## PROBLEM REQUIREMENTS
Repeat these lines with "screenshot" swapped for "capture" and everything else left as it is. Leave the pictures out.

## STORED DATA
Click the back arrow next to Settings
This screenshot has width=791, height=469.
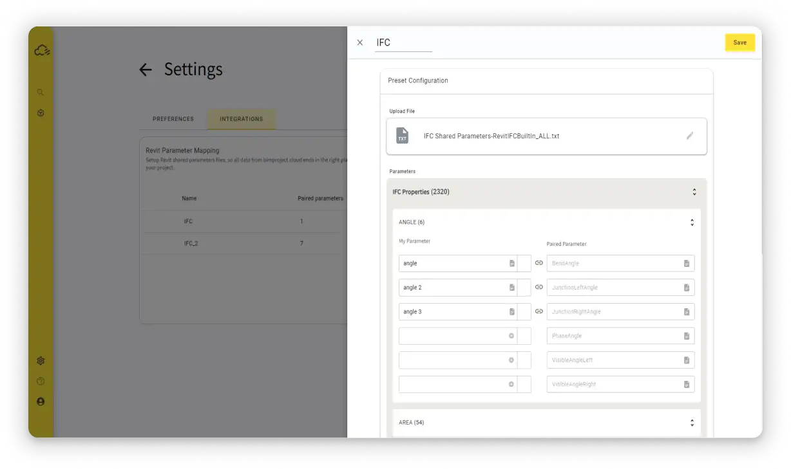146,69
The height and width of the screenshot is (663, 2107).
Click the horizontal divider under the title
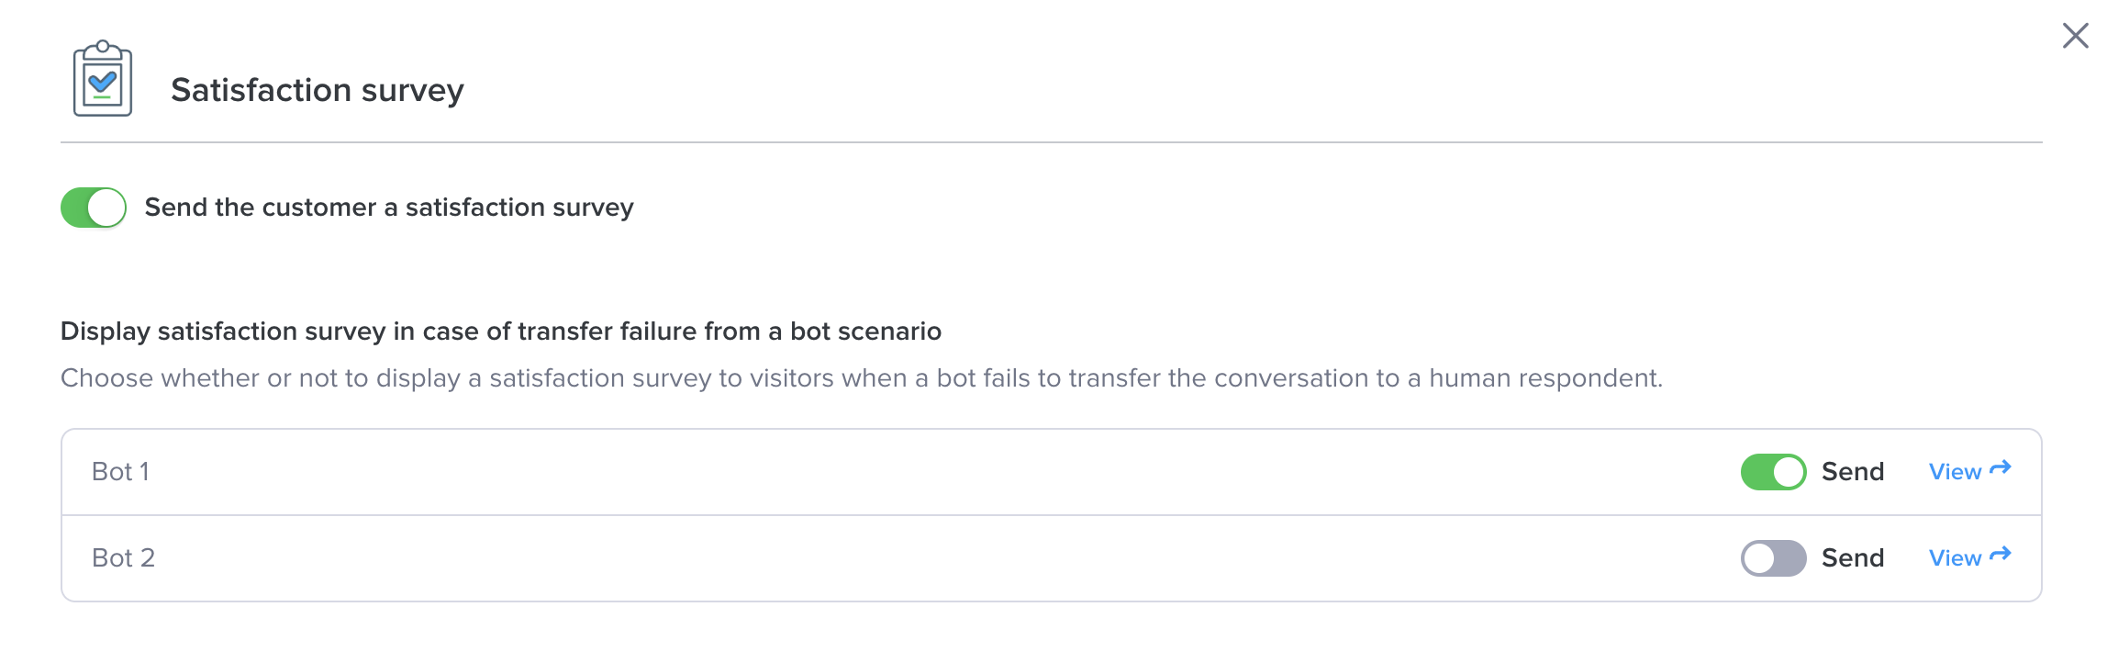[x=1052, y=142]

## EXPECTED OUTPUT
Click the back arrow next to Settings
This capture has width=791, height=469.
146,69
The height and width of the capture is (663, 2107).
Click the horizontal divider under the title
[x=1052, y=142]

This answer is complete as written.